[SOURCE DATA]

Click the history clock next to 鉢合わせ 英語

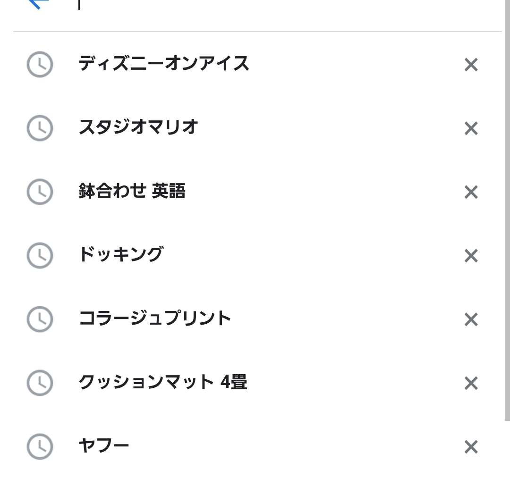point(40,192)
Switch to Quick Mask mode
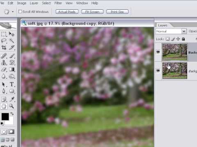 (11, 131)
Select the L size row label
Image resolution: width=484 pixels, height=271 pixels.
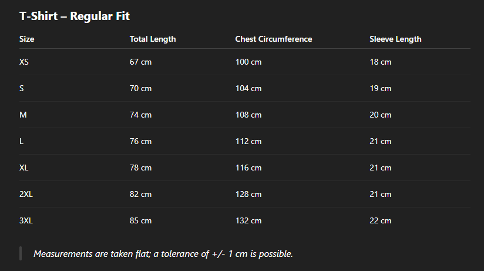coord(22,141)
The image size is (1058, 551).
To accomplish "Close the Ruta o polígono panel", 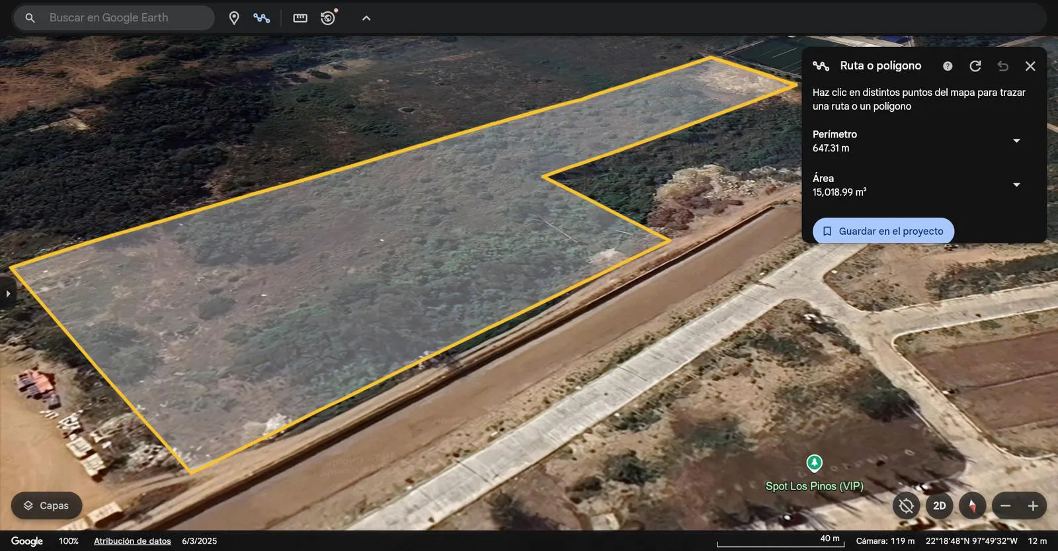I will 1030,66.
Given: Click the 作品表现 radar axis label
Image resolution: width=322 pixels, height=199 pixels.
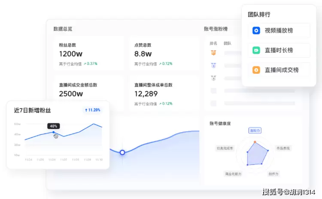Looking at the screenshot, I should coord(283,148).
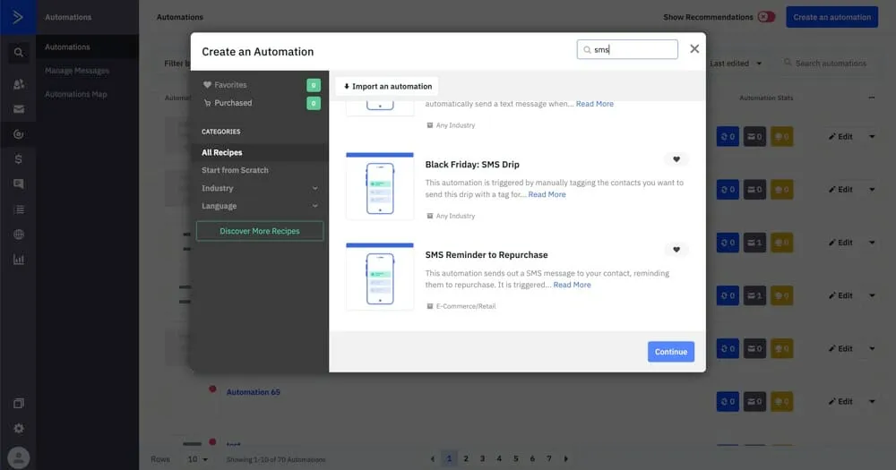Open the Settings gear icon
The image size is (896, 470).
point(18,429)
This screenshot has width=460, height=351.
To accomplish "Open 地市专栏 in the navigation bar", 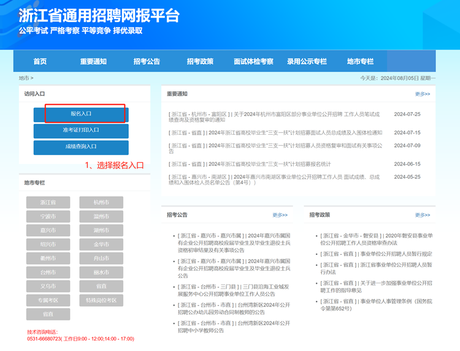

[/SOURCE DATA]

WORK INSTRUCTION
Scan the entries above for lines with "label" in them, then report how many there are as a plain number.

OUTPUT OF THE TASK
2